#### PROVIDED RECORDS:
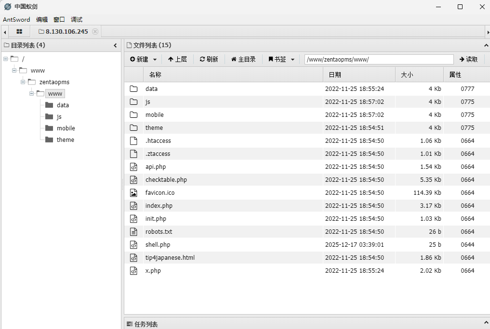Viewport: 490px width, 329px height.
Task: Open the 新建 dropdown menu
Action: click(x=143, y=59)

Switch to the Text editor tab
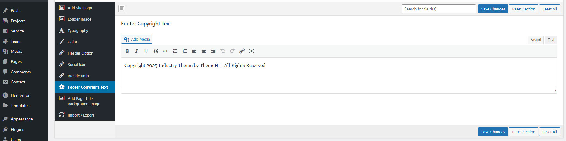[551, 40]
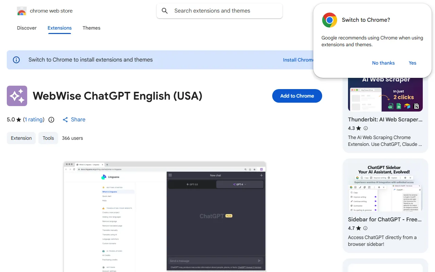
---
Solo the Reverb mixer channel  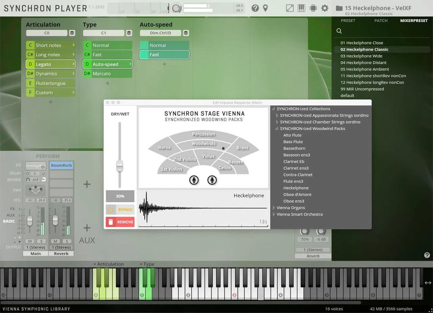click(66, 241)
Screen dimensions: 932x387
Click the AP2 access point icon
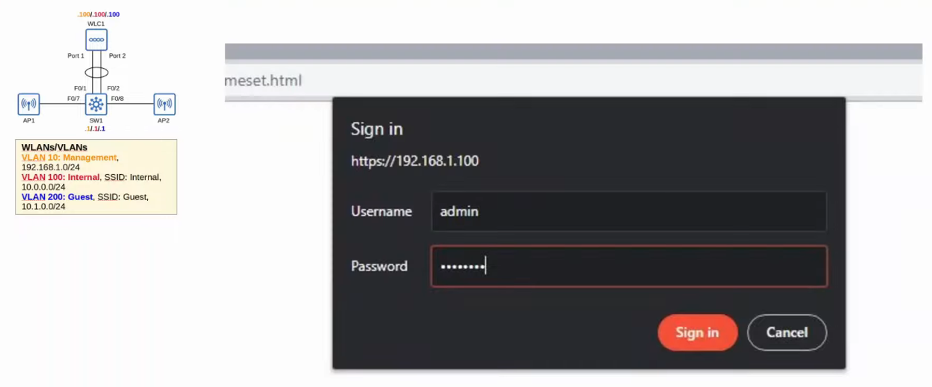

#### EXERCISE OBJECTIVE:
The range runs from the line with "Screen dimensions: 932x387" up to and including the line with "Click the AP2 access point icon" in the listing above; please write out exactly those lines and nothing more.

#### OUTPUT FOR THIS EXERCISE:
Screen dimensions: 932x387
Click the AP2 access point icon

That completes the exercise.